U.S. District Judge Andrew S. Hanen on Friday stopped short of fully blocking a state law that prohibits government agencies from doing business with certain companies that boycott Israel. But his ruling said the free speech rights of A & R Engineering and Testing Inc. would be violated if its contract with the city included a clause saying the company will refrain from such a boycott. Hanen also said that Texas could not enforce its law against the company or the city.
A & R Engineering and Testing Inc. is being represented by the Council on American-Islamic Relations, a Muslim civil rights and advocacy organization. In a news conference Monday, the organization lauded Hanen’s decision but still pushed for the state’s anti-boycott law to be overturned.
“He acknowledged that that pro-Palestinian view is protected by the First Amendment,” said CAIR attorney Gadeir Abbas. “That may sound like little crumbs, but that’s a controversial take, and it’s a blessing.”

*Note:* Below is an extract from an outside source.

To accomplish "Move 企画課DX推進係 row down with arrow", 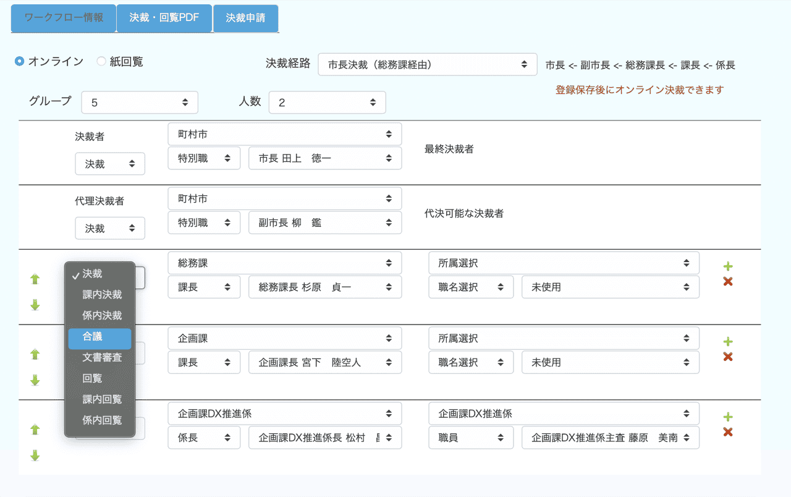I will tap(35, 456).
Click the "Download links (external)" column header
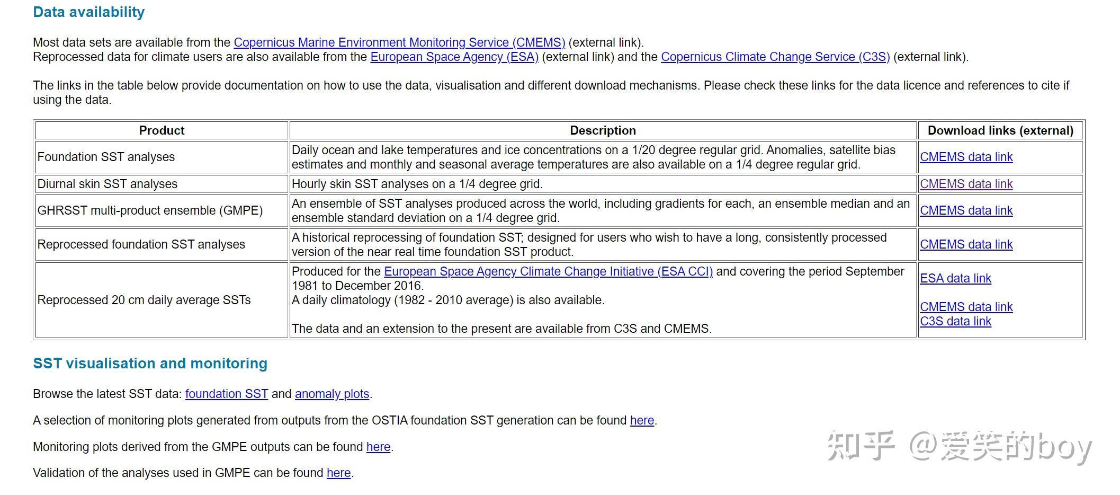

The Israeli-Palestinian conflict stem from disputes over occupancy and control of land both Israelis and Palestinians have laid claim to. Conservative Texas lawmakers have largely taken a pro-Israel stance.
Texas is one of more than two dozen states with laws that seek to limit boycotts, divestments and sanctions of Israel over its treatment of Palestine, actions often referred to as the pro-Palestinain BDS movement.
The Texas attorney’s general office did not respond to a request for comment, but Attorney General Ken Paxton appealed Friday’s ruling to the 5th U.S. Circuit Court of Appeals, known as one of the most conservative appeals courts in the nation.
According to the lawsuit, in October, A & R was entering into a renewal contract with Houston when it was required to certify that it wouldn’t boycott Israel during the length of the contract. The company asked the city to take the stipulation out of the contract, but the city refused, citing state law.
In court documents, the city of Houston had said it would follow the state law, but that it took no position on its constitutionality.
Texas passed an anti-BDS law in 2017. In 2019, it was rewritten to exclude individual contractors and only pertain to businesses with 10 or more full-time employees and when the contract is for $100,000 or more.
Before the law was rewritten, a federal court temporarily blocked the original law statewide in a lawsuit involving a speech pathologist who worked in the Pflugerville Independent School District. In that case, the U.S. District Judge Robert Pitman ruled that the statute suppressed “unpopular ideas” and manipulated “the public debate through coercion rather than persuasion.”